Yesterday I became enamored by the following paper. It claims that one can massively improve an RNA-Seq analysis by simply removing 5-20 counts from every sample.

As I read, it struck me as potentially very ingenious or very wrong. I could not decide which one was true. It also seems like a very simple approach.

The method estimates the random error from very low counts and subtracts that value uniformly over the sample.

The complexity of the method is extraordinarily low - it may be written out in perhaps a dozen lines of code in R. That being said, their R implementation is incorrect - in my opinion - within just a few lines, it has several bugs not to mention a quite ad-hoc approach to solving the problem

So the code above does not quite do what it claims - other than actually removing a low number of counts.

But they still claimed to observe that the method is effective: the authors claimed that they are getting larger, and I mean a substantially larger number of DE genes with both edgerR and DeSeq2.

So I kept trying to reproduce it out of sheer curiosity.

I reimplemented the method - correctly this time - the way I think the method should work - and ran it myself (on the input data the authors provided). And I, too, do get more DE genes (while running edgeR), substantially so.
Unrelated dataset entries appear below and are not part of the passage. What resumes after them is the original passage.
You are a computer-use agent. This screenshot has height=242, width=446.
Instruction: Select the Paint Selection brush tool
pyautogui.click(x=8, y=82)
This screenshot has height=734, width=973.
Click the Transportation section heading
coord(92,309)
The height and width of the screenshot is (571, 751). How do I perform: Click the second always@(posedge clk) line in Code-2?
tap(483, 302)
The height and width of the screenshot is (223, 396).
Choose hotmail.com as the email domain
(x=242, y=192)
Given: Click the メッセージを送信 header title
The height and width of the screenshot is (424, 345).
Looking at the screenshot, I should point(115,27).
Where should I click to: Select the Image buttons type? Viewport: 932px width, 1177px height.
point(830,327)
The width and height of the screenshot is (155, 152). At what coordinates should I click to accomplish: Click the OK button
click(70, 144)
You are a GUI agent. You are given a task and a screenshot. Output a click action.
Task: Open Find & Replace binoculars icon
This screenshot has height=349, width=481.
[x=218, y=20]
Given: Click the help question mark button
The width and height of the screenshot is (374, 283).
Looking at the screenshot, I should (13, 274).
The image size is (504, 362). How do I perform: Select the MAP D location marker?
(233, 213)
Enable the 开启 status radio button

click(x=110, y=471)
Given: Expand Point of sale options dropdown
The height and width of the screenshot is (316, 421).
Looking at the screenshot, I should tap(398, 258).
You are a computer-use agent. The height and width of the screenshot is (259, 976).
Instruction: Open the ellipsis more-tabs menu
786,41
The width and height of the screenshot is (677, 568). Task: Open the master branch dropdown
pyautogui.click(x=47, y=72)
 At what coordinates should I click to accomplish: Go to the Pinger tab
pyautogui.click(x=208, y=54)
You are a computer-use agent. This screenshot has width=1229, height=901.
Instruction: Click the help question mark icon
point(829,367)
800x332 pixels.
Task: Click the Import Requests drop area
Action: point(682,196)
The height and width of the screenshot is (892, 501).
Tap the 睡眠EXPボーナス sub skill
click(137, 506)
I am quite surprised by just how many more DE genes it produces.

It works for high foldchanges and not low-fold changes, which also boggles my mind - as I expected it the other way around;

Here is the benchmark I ran with my code, it shows How many more DE genes one would get if at each different Fold Change if we subtract an increasing number of counts (the values end being between 4-30) from each sample.

So my question: Is this a valid approach going forward?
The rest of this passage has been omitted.